## [Document segment]
--- START ---

Authors: Dikshant Dharamnarain Jopat, Sovan Saha, Vijaysai Turai, and Sridevi Jaddu
Streamlining Your Data Workflow
In today’s fast-paced data landscape, effective version control and seamless integration are paramount. Snowflake’s Git integration offers a secure and streamlined way to connect your Snowflake environment with a remote Git repository. By leveraging this integration, you can synchronize files from your Git repository to a specialized stage within Snowflake, known as a repository stage. This repository stage functions like a local Git repository, containing a full clone of your remote repository complete with branches, tags, and commits.

--- END ---

## [Provided material]
--- START ---

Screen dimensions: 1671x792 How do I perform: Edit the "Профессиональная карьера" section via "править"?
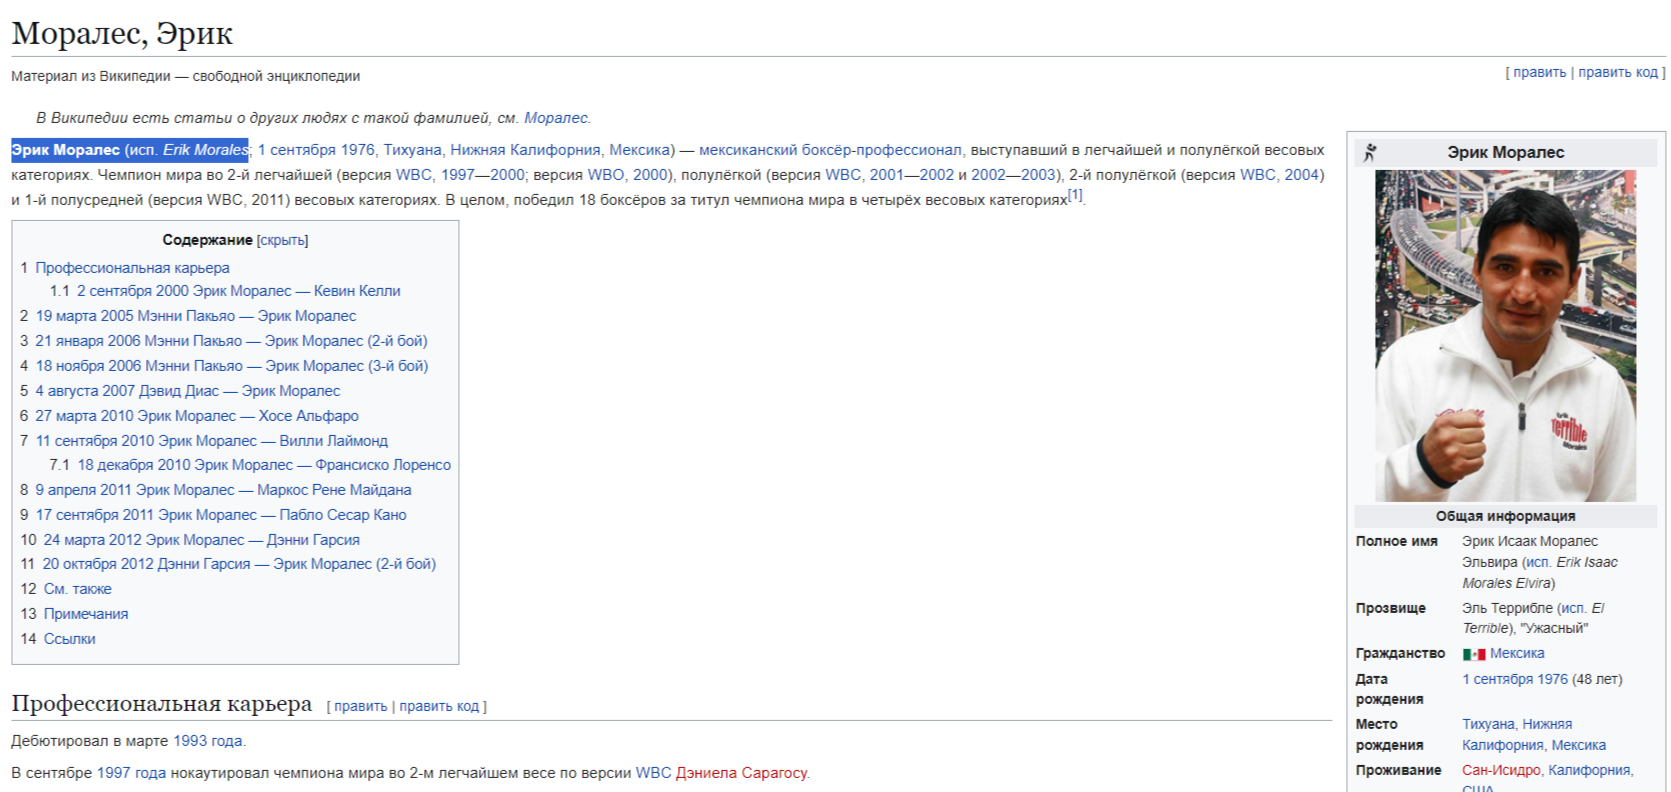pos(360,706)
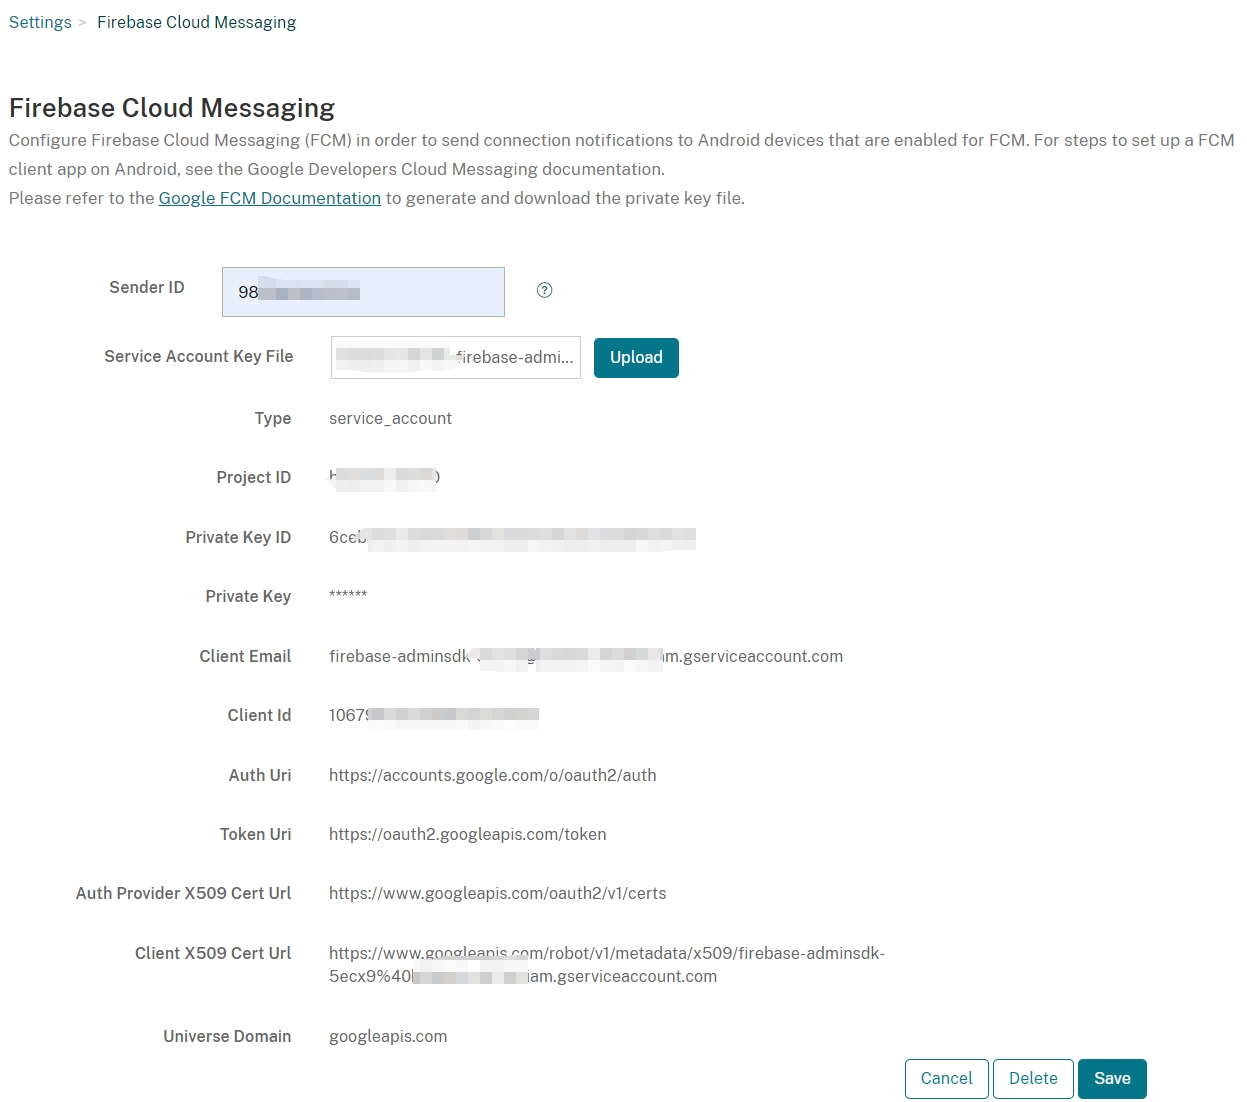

--- END ---

## [What to do]
• a. In two sentences, summarize the passage on Snowflake's Git integration.
• b. From the passage on Snowflake's Git integration, extract the text starting with "Authors: Dikshant Dharamnarain" and going on through "tags, and commits.".

## [Outputs by task]
• a. Snowflake's Git integration securely connects a Snowflake environment to a remote Git repository, which matters because version control and integration are essential in today's data landscape. Files from the Git repository can be synchronized to a repository stage in Snowflake, which acts like a local Git repository holding a full clone with branches, tags, and commits.

• b.
Authors: Dikshant Dharamnarain Jopat, Sovan Saha, Vijaysai Turai, and Sridevi Jaddu
Streamlining Your Data Workflow
In today’s fast-paced data landscape, effective version control and seamless integration are paramount. Snowflake’s Git integration offers a secure and streamlined way to connect your Snowflake environment with a remote Git repository. By leveraging this integration, you can synchronize files from your Git repository to a specialized stage within Snowflake, known as a repository stage. This repository stage functions like a local Git repository, containing a full clone of your remote repository complete with branches, tags, and commits.